Using The ELK Stack With Rsyslog

This post will detail my setup that uses rsyslog to send JSON-formatted log messages to an ELK stack.

The result

Let's start with an overview of what we get in the end:

ScreenShot

The log structure

The setup uses rsyslog to send two different kinds of logs to the logserver: the good old syslog, and logfiles written by applications, for example nginx access logs. Both will be formatted as JSON and sent to the logserver via TCP for further processing. Every message has certain attributes that describes their origin:

host: identifes the host that sent the message, subfields are ip and name
type: can either be syslog or application and distinguishes a syslog entry from an application logfile
content: the actual log message

content can either be a string (in case of a logfile, this is simply a line in the file) or a dictionary that contains attributes of the message. For syslog, these attributes are:

host: syslog host field
severity: syslog severity
facility: syslog facility
tag: syslog tag
message: syslog message
program: syslog program

On the server side, the content attribute can be parsed depending on the application. For example, nginx access logs can be parsed to include response code, verbs, user agents and many more.

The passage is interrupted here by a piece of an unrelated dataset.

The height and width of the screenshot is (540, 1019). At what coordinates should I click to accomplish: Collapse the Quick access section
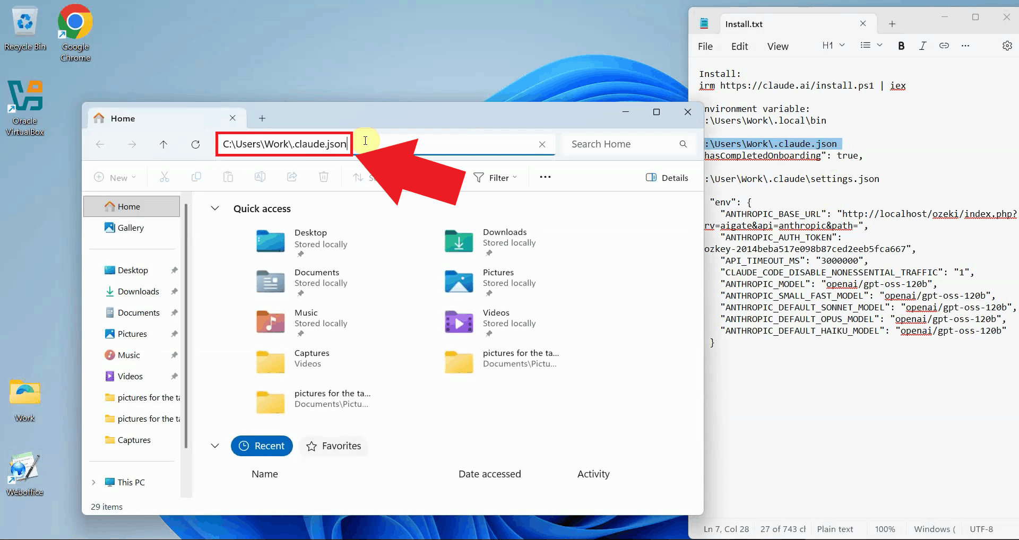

All of this makes for easy searching in Kibana. Here are some examples for filters that can be used:

Get all messages from a specific host:

host.name:"host.domain"

Show all firewall events (Note that this is kind of redudant, the first expression can be left out because it is implied in the second):

logtype:"application" AND application:"iptables-block"

Gather all serverside errors of nginx servers:

application:"nginx-access" AND nginx-access.response:[500 TO 599]

Sending JSON with rsyslog

On every server that sends its logs to our logserver, rsyslog is installed and configured to send all logs in the JSON format described above. Of course, local logging is also done.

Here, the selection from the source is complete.